Stated problem ▸
Reproduce the section of the data below that begins with the line containing "Select the Сообщения tab" and ends with the line containing "This screenshot has height=292, width=484.", keeping both of those lines and changing nothing.

Extracted records ▸
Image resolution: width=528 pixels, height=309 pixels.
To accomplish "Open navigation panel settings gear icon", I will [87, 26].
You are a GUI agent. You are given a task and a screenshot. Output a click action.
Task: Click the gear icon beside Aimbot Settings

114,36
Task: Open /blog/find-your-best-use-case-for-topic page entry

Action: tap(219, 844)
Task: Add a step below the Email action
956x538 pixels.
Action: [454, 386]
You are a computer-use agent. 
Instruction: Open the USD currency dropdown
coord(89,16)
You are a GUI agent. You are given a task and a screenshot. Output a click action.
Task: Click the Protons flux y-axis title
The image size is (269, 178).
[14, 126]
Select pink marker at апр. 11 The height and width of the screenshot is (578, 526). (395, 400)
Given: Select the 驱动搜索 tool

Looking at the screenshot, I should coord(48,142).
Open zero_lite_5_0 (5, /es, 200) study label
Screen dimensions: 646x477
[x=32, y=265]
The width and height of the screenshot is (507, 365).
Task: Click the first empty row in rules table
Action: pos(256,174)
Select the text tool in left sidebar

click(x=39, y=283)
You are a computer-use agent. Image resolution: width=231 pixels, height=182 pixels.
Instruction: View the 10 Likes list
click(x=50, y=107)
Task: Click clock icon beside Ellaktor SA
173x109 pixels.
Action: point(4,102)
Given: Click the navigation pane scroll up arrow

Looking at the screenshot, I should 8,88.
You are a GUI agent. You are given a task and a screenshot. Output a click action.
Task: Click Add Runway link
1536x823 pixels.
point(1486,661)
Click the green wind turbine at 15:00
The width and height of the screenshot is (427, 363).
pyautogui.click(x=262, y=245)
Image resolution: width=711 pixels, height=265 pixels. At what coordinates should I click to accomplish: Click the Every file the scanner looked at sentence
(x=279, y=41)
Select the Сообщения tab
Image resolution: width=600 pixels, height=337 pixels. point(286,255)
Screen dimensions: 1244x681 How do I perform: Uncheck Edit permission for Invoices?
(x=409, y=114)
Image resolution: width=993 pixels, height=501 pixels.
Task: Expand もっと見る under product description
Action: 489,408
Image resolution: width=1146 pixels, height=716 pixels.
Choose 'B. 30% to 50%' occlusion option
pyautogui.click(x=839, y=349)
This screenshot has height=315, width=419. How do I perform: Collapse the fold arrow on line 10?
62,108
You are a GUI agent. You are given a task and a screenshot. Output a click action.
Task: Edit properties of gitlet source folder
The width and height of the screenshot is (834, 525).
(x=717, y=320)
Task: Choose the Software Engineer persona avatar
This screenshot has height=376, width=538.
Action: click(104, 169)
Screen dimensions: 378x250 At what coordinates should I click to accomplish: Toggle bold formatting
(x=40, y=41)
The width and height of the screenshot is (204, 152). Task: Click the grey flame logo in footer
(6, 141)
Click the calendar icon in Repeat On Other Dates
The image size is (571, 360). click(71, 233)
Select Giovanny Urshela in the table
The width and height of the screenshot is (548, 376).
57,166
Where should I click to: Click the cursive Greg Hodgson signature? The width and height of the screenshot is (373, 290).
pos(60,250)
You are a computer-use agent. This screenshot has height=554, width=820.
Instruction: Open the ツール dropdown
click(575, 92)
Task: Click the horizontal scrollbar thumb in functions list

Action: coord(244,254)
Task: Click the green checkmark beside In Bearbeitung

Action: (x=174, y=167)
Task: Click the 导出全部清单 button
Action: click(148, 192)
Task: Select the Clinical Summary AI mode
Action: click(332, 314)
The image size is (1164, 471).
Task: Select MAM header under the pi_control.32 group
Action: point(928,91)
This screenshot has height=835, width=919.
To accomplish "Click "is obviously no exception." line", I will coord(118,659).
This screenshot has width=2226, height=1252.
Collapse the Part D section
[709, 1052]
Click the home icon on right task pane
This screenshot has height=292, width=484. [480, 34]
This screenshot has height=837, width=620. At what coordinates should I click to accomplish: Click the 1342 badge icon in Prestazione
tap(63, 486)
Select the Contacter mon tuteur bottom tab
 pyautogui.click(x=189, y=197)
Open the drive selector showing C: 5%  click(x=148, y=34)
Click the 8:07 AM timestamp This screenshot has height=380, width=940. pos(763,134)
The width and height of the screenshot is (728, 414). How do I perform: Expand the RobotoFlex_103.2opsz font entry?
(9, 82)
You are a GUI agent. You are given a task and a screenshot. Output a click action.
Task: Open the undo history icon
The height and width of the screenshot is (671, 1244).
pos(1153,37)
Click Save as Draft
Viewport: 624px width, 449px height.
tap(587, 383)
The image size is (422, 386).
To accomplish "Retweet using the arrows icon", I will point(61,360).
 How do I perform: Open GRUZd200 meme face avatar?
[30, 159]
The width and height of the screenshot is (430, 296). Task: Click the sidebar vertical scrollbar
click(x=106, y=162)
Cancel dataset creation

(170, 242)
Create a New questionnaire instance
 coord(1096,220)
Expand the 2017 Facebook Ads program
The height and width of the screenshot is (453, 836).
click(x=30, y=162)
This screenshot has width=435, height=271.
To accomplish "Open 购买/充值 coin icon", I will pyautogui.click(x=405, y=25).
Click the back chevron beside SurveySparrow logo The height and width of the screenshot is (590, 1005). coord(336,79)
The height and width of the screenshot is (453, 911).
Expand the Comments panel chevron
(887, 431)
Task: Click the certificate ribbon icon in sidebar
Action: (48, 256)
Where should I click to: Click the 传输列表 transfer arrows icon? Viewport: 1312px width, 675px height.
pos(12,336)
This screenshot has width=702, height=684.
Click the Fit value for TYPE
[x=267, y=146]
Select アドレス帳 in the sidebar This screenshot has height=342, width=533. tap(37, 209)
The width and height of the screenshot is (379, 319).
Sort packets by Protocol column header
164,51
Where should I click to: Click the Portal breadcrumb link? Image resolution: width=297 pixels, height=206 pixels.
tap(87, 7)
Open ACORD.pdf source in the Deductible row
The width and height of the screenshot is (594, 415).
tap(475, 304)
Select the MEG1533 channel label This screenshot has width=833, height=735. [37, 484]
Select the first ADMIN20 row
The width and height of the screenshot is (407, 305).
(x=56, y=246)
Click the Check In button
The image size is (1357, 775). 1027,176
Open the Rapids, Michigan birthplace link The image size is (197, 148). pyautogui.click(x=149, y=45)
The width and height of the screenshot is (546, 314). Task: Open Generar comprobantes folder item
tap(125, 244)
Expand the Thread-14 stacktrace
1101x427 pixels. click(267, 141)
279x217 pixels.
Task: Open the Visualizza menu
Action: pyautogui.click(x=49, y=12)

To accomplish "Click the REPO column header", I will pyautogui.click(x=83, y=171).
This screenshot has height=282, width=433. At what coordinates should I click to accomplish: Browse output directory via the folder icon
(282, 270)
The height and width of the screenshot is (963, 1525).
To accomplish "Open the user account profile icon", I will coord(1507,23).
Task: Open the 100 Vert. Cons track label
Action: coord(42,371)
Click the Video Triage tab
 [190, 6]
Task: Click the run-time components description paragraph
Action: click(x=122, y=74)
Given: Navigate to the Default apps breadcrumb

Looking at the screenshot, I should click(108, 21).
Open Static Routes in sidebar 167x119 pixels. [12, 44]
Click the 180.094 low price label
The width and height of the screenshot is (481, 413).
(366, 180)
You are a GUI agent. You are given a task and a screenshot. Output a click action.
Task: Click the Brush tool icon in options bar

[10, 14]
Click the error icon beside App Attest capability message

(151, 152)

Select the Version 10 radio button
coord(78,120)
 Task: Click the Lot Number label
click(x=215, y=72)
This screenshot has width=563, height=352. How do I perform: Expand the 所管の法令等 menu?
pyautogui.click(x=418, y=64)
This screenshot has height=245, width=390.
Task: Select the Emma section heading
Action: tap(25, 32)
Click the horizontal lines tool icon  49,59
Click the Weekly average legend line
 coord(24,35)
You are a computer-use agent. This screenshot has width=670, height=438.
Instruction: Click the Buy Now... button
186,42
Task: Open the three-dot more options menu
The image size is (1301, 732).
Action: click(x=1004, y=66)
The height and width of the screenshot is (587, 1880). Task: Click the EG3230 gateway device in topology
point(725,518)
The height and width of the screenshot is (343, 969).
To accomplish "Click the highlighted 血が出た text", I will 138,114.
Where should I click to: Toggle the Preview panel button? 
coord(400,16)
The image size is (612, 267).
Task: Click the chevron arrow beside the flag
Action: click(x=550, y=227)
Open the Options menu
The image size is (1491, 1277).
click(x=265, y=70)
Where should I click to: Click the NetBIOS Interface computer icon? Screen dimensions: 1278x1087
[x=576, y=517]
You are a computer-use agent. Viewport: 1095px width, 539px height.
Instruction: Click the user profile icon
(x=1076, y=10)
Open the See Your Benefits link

Correct result ▸
Select the Сообщения tab
Image resolution: width=600 pixels, height=337 pixels. point(286,255)
Screen dimensions: 1244x681 How do I perform: Uncheck Edit permission for Invoices?
(x=409, y=114)
Image resolution: width=993 pixels, height=501 pixels.
Task: Expand もっと見る under product description
Action: 489,408
Image resolution: width=1146 pixels, height=716 pixels.
Choose 'B. 30% to 50%' occlusion option
pyautogui.click(x=839, y=349)
This screenshot has height=315, width=419. How do I perform: Collapse the fold arrow on line 10?
62,108
You are a GUI agent. You are given a task and a screenshot. Output a click action.
Task: Edit properties of gitlet source folder
The width and height of the screenshot is (834, 525).
(x=717, y=320)
Task: Choose the Software Engineer persona avatar
This screenshot has height=376, width=538.
Action: click(104, 169)
Screen dimensions: 378x250 At what coordinates should I click to accomplish: Toggle bold formatting
(x=40, y=41)
The width and height of the screenshot is (204, 152). Task: Click the grey flame logo in footer
(6, 141)
Click the calendar icon in Repeat On Other Dates
The image size is (571, 360). click(71, 233)
Select Giovanny Urshela in the table
The width and height of the screenshot is (548, 376).
57,166
Where should I click to: Click the cursive Greg Hodgson signature? The width and height of the screenshot is (373, 290).
pos(60,250)
You are a computer-use agent. This screenshot has height=554, width=820.
Instruction: Open the ツール dropdown
click(575, 92)
Task: Click the horizontal scrollbar thumb in functions list

Action: coord(244,254)
Task: Click the green checkmark beside In Bearbeitung

Action: (x=174, y=167)
Task: Click the 导出全部清单 button
Action: click(148, 192)
Task: Select the Clinical Summary AI mode
Action: click(332, 314)
The image size is (1164, 471).
Task: Select MAM header under the pi_control.32 group
Action: point(928,91)
This screenshot has height=835, width=919.
To accomplish "Click "is obviously no exception." line", I will coord(118,659).
This screenshot has width=2226, height=1252.
Collapse the Part D section
[709, 1052]
Click the home icon on right task pane
This screenshot has height=292, width=484. [480, 34]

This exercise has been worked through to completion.